El pequeño kayac ya nunca sería terminado; pero sí haría su primer y último viaje.
Hasta la puesta de sol, había descansado sobre la orilla, lamido por las suaves olas de aquel mar sin marea. Loren estaba impresionado, aunque no sorprendido, de ver cuánta gente había venido a presentar sus últimos respetos a Kumar. Toda Tarna estaba allí, pero también había muchos que habían venido de la Isla Sur e incluso de la del Norte. Aunque quizás algunos se habían dejado llevar por su curiosidad morbosa, ya que todo el mundo había quedado trastornado por aquel accidente tan espectacular y extraordinario. Loren nunca había visto una muestra de aflicción tan genuina. No había supuesto que los thalassanos fueran capaces de tener emociones tan profundas, y una vez más saboreó en su mente una frase que había encontrado Mirissa mientras buscaba en los archivos de frases de consuelo:
«Pequeño amigo de todo el mundo». Su origen se había perdido, y nadie podía adivinar qué estudioso muerto hacía largo tiempo, y en qué siglo, la había salvado para la posteridad.
Después de expresarles en silencio su pésame con un abrazo, dejó a Mirissa y a Brant con la familia Leonidas, que estaba reunida con numerosos parientes de las dos islas.
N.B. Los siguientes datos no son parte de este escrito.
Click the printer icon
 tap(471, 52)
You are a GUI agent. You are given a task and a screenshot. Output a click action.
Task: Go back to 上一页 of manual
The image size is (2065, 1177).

No quiso hablar con extraños porque sabía lo que pensaban muchos de ellos: «Él te salvó, pero tú no has podido salvarle a él». Era una carga que llevaría toda su vida.
Se mordió los labios para contener las lágrimas, nada apropiadas para un oficial superior de la nave estelar más grande que se había construido jamás, y sintió que uno de sus mecanismos mentales de defensa acudía en su ayuda. En momentos de profundo pesar, a veces la única manera de evitar la pérdida del control sobre uno mismo consiste en evocar una imagen del todo incongruente —incluso cómica— desde las profundidades de la memoria.
Sí, el universo tenía un extraño sentido del humor. Loren casi se vio obligado a reprimir una sonrisa; ¡cuánto habría disfrutado Kumar con la última broma que le había gastado!
—No se asuste —advirtió la comandante Newton al abrir la puerta del depósito de cadáveres de la nave, al mismo tiempo que una bocanada de aire helado y oliendo a formalina salía a su encuentro—. Sucede más a menudo de lo que usted cree. A veces es un espantoso final, casi un intento inconsciente de desafiar a la muerte. En este caso, probablemente fue a causa de la pérdida de presión exterior y la subsiguiente congelación.
De no haber sido por los cristales de hielo que definían los músculos de aquel espléndido y joven cuerpo, Loren habría pensado que Kumar no sólo dormía, sino que estaba perdido en un feliz sueño.
Porque estando muerto, el Pequeño León era más hombre aún que en vida.
Al juntarse el fuego con el agua, un manantial de chispas explotó en el cielo. La mayoría de las ascuas volvieron al mar, pero otras siguieron elevándose hasta perderse de vista.
Y así, por segunda vez, Kumar Leonidas ascendió a las estrellas.
El sol se había desvanecido tras las pequeñas colinas del oeste y desde el mar llegaba una fría brisa nocturna. Sin apenas perturbar el agua, el kayac se deslizó sobre ella conducido por Brant y por tres de los mejores amigos de Kumar. Por última vez, Loren entrevió el rostro tranquilo y sosegado del muchacho al que debía la vida.
Hasta el momento, eran pocos los que habían llorado, pero cuando los cuatro nadadores empujaron la barca lentamente mar adentro, un gran llanto de lamentación surgió de la muchedumbre reunida. Loren ya no pudo contener las lágrimas y no le preocupó quién pudiera verlas.
Avanzando firme y constantemente por el fuerte impulso de sus cuatro escoltas, el pequeño kayac se dirigió hacia el arrecife. El rápido anochecer de Thalassa estaba descendiendo cuando la barca rebasó las dos balizas luminosas que marcaban el camino hacia mar abierto. Desapareció tras ellas, y por un momento quedó oculta por la línea blanca de grandes olas que espumeaban perezosamente sobre el arrecife exterior.
El lamento cesó; todo el mundo esperaba. De repente, apareció un resplandor sobre el cielo oscurecido, y una columna de fuego surgió del mar. Ardió intensa y limpiamente, sin apenas producir humo; el tiempo que duró es algo que Loren nunca supo, porque en Tarna se había detenido el tiempo.
Luego, bruscamente, las llamas desaparecieron; la corona de fuego se hundió en el mar. Todo fue oscuridad; pero sólo por un momento.